まったくという訳では無いが、この森に住む一番強い魔物は非常に厄介なため、ここまで奥には来ないのだ。

 なのに、人間がいる。それもこの辺りでは見かけない黒髪と格好の人物だ。


(少し様子を……)


 変わった格好に加え、一人で頷いたり納得している変わった人間。

 好奇心が勝ち、その人間に近づこうとした結果、


 パキッ。


 足元にあった枝を踏むという失態をしてしまった。


(ヤバッ……!)


 マズイ、と思った矢先、「誰だ!?」と鋭い声と共に石が投げられる。


「うわっ!?」


 さすがに攻撃までしてくるとは思わなかった俺は咄嗟に避ける。……が、体勢を崩し、顔から前へ転げ落ちる羽目になった。


(な、情けねぇ……!)


 いくら何でも情けなさ過ぎる。

 有り得ざる失態に恥ずかしさを感じながら、鼻を押さえながら頭を上げる。

 瞬間、すべてがどうでもよくなった。


(か、可愛い……!!)


 目の前の人間……少女だったが、それが余りにも可愛かったからだった。

 髪は黒炭みたいに黒く、前髪の一房だけが白い。吊り上げた瞳もキツそう……というより、むしろかっこよさを表してる。

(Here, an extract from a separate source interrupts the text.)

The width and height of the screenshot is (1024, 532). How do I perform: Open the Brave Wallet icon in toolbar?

 何故か俺を見てキョトンと目を丸めているが、そんな事はどうでもいい。とにかく目が離せないくらい可愛い。


「……あー。うん。えっと、大丈夫、か?」


「……え?」


じっと少女を見つめていると、少女から声をかけられた。一瞬、何の事かわからなかったが、「顔から落ちたから」という少女の言葉に、先程の失態をもう一度思い出す。


(……いや、待て待て待て。落ち着け俺!)


 一気に冷静に戻り、途端に恥ずかしさで頭を抱えた。

 少女は可愛いわ、有り得ない失態をやらかすわ、何をしたらいいやら等、展開の早さに頭が追いついていない。


「……おーい。差し支えなければ、いろいろと教えてほしいんだけど」


「は、はい!」


 いろいろ考え込んでいたら少女の方が痺れを切らしたらしく、俺の顔を覗き込みながら話しかけてきた。

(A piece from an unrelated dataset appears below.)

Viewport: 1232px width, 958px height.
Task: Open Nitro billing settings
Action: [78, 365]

 顔が近い事に思わず仰け反りながら首を大きく振って頷く。


「俺さ、最近になってこっちに来たからまったくわからないんだ。だからここら辺で安全に住めそうな場所とか、街で誰でもお金を稼げそうな場所って知らない?」


 最近になって来たのか。それにしては世間知らずなところもある気がするが……。


「……近くに、俺の住む家がある。街でお金を稼ぐなら、ギルドが一番だと思う」


「なるほど。無いわけじゃないが、個人のお宅じゃしょうがないな。ギルド……は、もうちょい慣れてからにするかな」


 俺の返事に一人頷いて納得している。

 ……なんだろう。世間知らずとか、そんなレベルじゃない気がする。放っておいたら何をしでかすかわからない、というか……。


「……なぁ。一旦俺の家に行かないか?」


 俺の提案に再度目を丸める少女。

 可愛い……じゃなくて!!


「放っておいたら、その……なんか危ない気がして。ここは魔物も出るし、もし良かったらでいいんだけど……」


「え。いや。むしろありがたいとしか言い様が無い。ありがとうございます」


 提案には即座に乗り気になったらしく、早口でそう伝えてきた。目もどこか輝いてる……気がする。


「それじゃお願いします。助けてください」


「あー、うん。それじゃ、こっち……」


 良かった。こんな可愛い子に断られなくて。

 ……だから違う! さっきから自分の思考がおかしいぞ!


(とにかく、魔物が来る前に離れよう!)


 今日はゴブリンたちを数匹仕留めたから、血の臭いで襲ってくる可能性が高い。

 どこか言い訳がましく自分に聞かせながら、少女と共に帰路へと向かうのだった。 

現時点で名前はまだ明かされませんが、主人公の相棒的なポジションになります。